- Required action
Everything from the line that holds "Open the Permisos Desarrollador link" through the end of the listing below must be retyped word for word, without any pictures.

- Record excerpts
□ □ □ □ □ □ □
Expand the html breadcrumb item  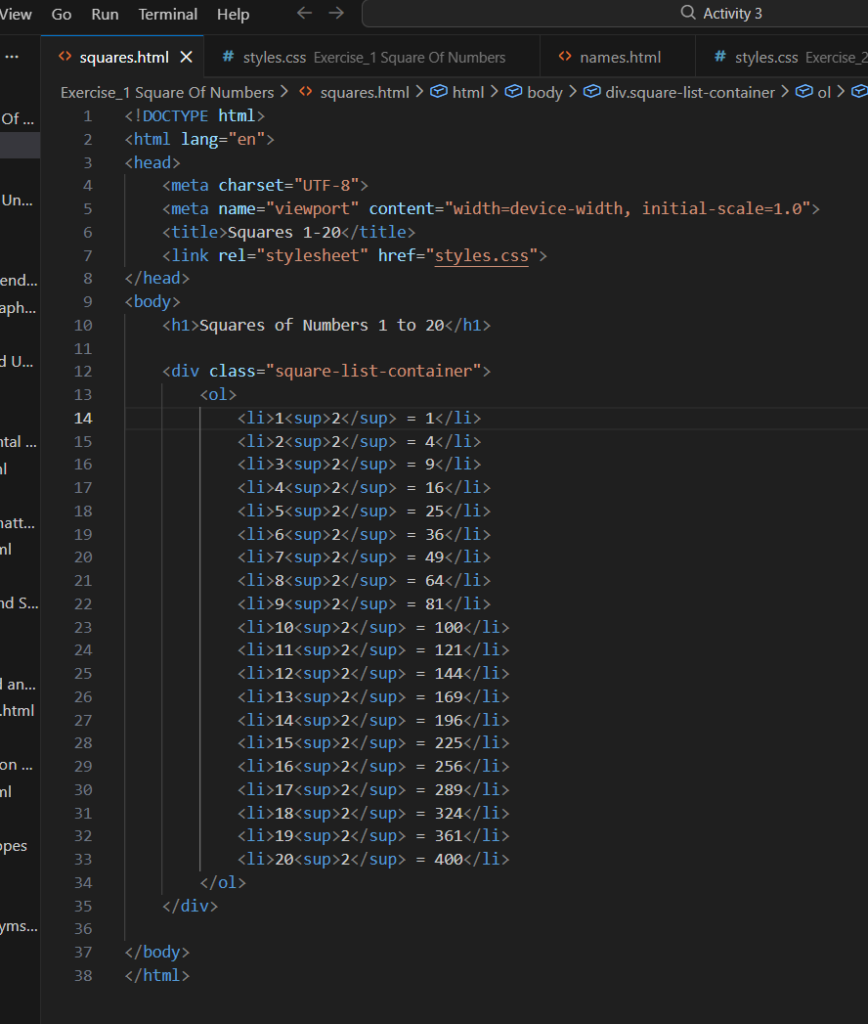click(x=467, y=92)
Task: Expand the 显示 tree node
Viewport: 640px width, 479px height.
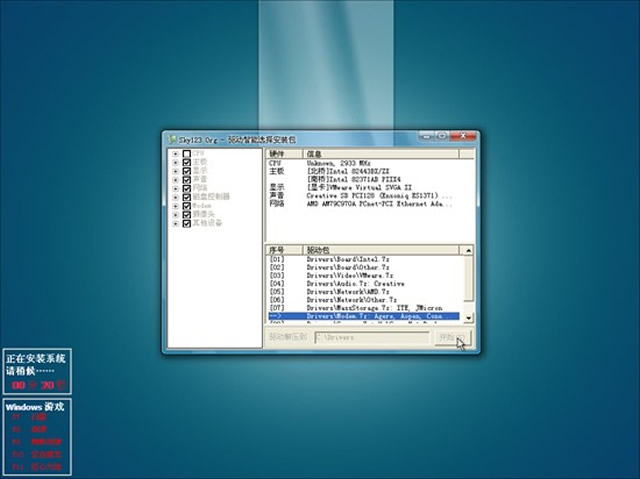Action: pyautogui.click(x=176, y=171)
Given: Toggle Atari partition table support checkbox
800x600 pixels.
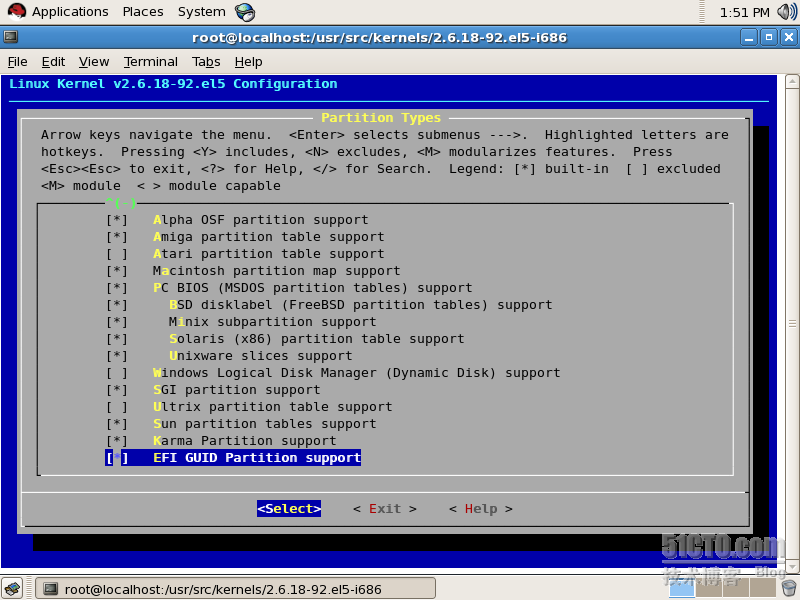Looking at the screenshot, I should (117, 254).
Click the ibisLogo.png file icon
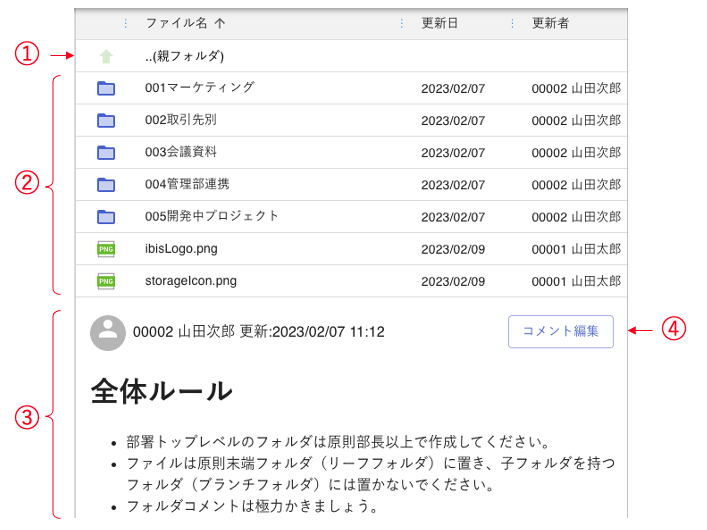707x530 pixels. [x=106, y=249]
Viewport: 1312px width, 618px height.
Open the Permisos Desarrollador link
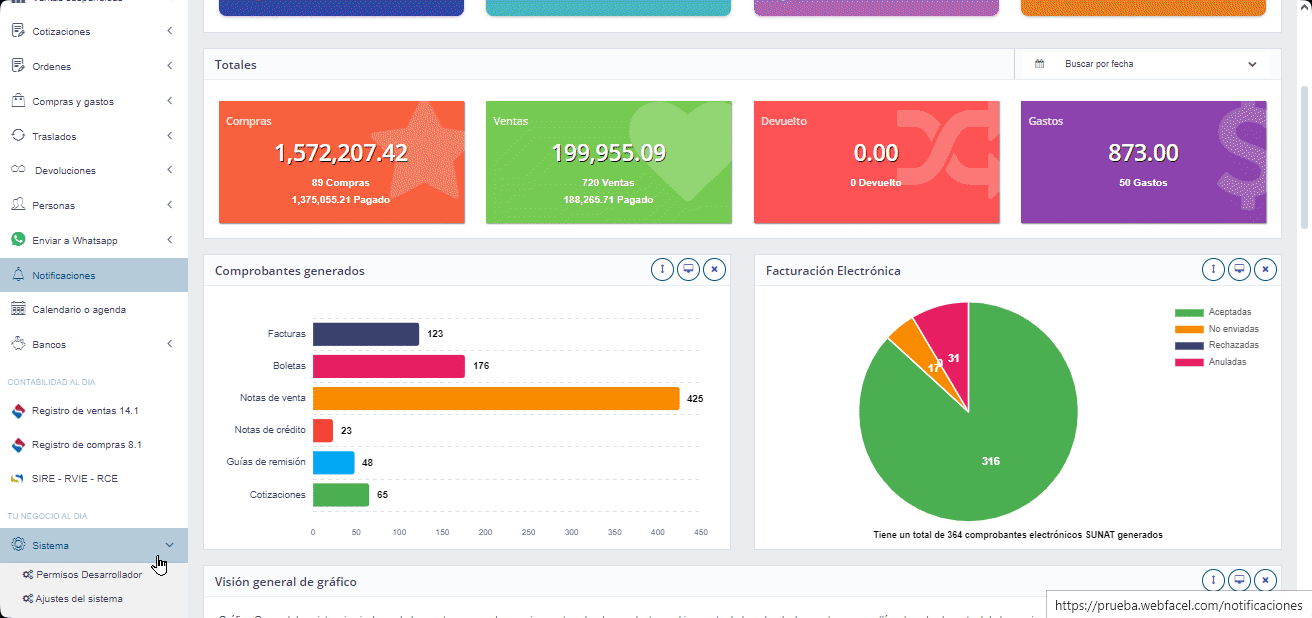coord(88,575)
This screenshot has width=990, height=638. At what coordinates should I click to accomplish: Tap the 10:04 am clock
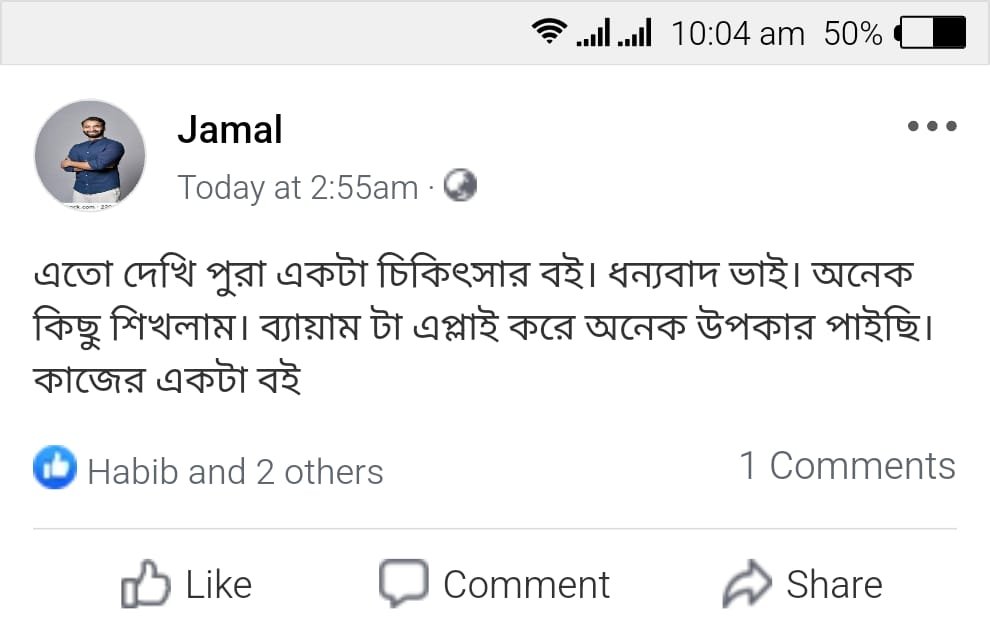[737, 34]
□ □ □ □ □ □ □
- Answer for this exercise
Open the Permisos Desarrollador link
coord(88,575)
This screenshot has width=990, height=638. At what coordinates should I click to accomplish: Tap the 10:04 am clock
[737, 34]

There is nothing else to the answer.